Luganville, the capital of Sanma Province, was chosen for its relatively large and heterogeneous population of approximately 14,000 people at the time the survey was carried out. Taking into account population diversity, including island of origin and related socio-economic factors, seven primary survey sites were targeted. A survey tool was developed in collaboration with indigenous health professionals, community leaders and enumerators over four days of workshops and trials.
The survey included sections on basic demography, attitudes and use of formal (state-administered) and informal (CAM) healthcare providers, and knowledge regarding illness and disease aetiology, including the role of sorcery in ill health and healthcare seeking behaviour. The process of survey development included extrapolating the vague, locally inappropriate and often monolithically applied term ‘traditional healer’ into categories more commonly employed in the national lingua franca, Bislama, namely: man blo prayer (loosely, Christian faith healer), man blo lif (loosely, herbalist), kleva (loosely, diviner), as well as massage, bone setter, and self-administered treatments.

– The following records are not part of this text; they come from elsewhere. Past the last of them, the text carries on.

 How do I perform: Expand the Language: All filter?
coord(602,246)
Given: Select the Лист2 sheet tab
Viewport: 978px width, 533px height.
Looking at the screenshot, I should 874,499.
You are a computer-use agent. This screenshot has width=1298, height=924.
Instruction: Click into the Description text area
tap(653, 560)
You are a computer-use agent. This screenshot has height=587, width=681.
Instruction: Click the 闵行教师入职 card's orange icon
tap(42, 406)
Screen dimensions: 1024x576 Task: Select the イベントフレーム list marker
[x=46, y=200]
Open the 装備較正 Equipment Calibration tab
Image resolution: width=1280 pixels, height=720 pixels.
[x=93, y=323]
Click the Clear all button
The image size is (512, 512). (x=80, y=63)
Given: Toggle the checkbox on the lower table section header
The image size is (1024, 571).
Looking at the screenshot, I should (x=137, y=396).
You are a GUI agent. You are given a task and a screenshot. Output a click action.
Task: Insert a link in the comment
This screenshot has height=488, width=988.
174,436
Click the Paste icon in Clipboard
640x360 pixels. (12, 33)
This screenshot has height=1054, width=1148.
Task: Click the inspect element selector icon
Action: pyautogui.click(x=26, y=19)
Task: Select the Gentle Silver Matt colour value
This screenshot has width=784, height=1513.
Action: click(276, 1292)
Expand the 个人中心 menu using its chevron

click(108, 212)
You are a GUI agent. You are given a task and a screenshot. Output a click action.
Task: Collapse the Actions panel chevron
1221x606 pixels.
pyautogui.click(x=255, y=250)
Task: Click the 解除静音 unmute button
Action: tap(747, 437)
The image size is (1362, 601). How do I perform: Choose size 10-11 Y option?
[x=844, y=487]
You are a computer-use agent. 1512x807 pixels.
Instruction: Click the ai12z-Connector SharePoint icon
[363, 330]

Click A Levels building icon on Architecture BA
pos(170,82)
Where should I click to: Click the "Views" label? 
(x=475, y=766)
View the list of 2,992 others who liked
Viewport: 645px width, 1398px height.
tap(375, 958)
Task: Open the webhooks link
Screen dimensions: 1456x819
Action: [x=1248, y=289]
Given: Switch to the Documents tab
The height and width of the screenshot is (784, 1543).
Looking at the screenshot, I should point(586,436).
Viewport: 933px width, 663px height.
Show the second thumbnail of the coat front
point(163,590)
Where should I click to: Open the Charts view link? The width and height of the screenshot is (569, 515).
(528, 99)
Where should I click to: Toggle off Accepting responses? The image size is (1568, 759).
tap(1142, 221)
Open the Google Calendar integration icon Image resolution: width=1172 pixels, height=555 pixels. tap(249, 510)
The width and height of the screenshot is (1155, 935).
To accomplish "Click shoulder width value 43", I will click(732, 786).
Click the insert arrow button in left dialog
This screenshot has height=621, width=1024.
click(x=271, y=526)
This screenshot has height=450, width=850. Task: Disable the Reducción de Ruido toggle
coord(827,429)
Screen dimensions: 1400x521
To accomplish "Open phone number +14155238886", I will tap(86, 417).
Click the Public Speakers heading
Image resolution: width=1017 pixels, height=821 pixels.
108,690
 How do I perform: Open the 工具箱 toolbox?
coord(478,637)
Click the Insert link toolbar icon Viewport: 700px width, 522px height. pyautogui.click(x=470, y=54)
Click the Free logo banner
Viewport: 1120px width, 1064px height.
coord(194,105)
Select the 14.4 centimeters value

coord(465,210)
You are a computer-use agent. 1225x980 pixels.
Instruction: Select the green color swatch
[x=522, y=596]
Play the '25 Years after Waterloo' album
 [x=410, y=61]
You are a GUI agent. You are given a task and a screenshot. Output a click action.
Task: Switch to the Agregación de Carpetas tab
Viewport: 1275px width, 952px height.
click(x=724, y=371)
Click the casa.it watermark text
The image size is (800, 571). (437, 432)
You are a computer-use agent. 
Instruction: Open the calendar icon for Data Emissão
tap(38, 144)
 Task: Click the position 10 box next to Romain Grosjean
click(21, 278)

In total, eight enumerators completed 313 surveys in Bislama between July 1 and 8, 2015. Results obtained indicated that 255 respondents (81.5%) had sought the assistance of CAM healthcare sources in the 12 months prior to the survey being carried out. By comparison, 205 (65.5%) of the same cohort had utilised the formal health system.
The results showed that cost of services may not comprise a primary disincentive to formal healthcare utilisation, as is often assumed by members of the public and healthcare workers alike. While formal health services were cited as most likely to require payment, respondents consistently reported spending considerably more money on CAM providers.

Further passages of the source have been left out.